## BRIEF A
In the records, copy word for word the part that opens with the line containing "How do I perform: Click the Snapshot" and closes with the line containing "Looking at the screenshot, I should click(886, 235).", including both of those lines.

>> Start TEXT PASSAGE

In 2014, Harris filed a pro se K.S.A. 60-1507 motion. He argued that his trial
counsel was ineffective because she: (1) failed to object that his second statement to
police resulted from a violation of Harris' Fifth Amendment rights under the United
States Constitution and was therefore inadmissible; (2) failed to challenge Harris' first
statement to police as an involuntary confession and inadmissible; and (3) called no
witnesses on Harris' behalf. The trial court summarily denied Harris' 60-1507 motion, and
this court affirmed. Harris v. State, No. 114,159, 2016 WL 2775580 (Kan. App. 2016)
(unpublished opinion).

>> End TEXT PASSAGE
>> Start GIVEN DATA

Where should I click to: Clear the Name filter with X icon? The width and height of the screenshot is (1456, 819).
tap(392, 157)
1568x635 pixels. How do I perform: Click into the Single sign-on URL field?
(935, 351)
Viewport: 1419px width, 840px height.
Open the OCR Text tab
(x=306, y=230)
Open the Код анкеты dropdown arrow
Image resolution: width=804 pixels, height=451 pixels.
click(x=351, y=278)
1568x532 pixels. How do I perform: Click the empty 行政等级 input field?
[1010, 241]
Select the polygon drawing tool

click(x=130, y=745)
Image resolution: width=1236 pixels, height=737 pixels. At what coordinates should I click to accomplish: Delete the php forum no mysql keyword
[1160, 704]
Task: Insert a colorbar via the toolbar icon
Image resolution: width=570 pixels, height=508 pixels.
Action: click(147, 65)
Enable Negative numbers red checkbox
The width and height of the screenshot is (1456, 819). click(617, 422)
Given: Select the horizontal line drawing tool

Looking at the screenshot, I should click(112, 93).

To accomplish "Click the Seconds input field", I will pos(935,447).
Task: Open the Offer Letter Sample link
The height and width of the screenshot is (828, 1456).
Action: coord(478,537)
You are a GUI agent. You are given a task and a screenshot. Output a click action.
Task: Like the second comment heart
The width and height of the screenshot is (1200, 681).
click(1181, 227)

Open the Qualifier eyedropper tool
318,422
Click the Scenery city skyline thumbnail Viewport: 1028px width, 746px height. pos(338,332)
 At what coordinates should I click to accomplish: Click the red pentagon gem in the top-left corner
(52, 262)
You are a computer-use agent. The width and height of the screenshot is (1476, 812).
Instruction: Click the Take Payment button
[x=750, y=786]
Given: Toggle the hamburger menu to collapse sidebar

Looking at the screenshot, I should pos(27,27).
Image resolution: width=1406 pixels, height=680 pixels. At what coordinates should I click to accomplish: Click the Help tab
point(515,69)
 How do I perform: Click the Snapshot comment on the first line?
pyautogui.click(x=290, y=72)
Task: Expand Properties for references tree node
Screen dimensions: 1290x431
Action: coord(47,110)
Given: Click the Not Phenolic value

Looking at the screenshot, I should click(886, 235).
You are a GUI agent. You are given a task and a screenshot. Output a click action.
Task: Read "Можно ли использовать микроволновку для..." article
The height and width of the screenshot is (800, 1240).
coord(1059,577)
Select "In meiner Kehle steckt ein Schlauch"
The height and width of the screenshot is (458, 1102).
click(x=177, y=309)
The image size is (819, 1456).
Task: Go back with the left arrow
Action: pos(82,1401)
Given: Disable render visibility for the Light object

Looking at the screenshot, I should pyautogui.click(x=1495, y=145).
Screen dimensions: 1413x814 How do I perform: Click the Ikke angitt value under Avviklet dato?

>> End GIVEN DATA

## BRIEF B
Using the passage on Harris' 60-1507 motion, say whether each statement agrees with it, and quote the deciding words: (i) Harris filed the motion in 2014. (ii) The trial court granted the motion after a hearing. (iii) One of Harris' complaints was that his trial counsel called no witnesses for him.

## TASK OUTPUT A
 How do I perform: Click the Snapshot comment on the first line?
pyautogui.click(x=290, y=72)
Task: Expand Properties for references tree node
Screen dimensions: 1290x431
Action: coord(47,110)
Given: Click the Not Phenolic value

Looking at the screenshot, I should click(886, 235).

## TASK OUTPUT B
(i) Yes: "In 2014, Harris filed a pro se K.S.A. 60-1507 motion."
(ii) No: "The trial court summarily denied Harris' 60-1507 motion"
(iii) Yes: "(3) called no witnesses on Harris' behalf"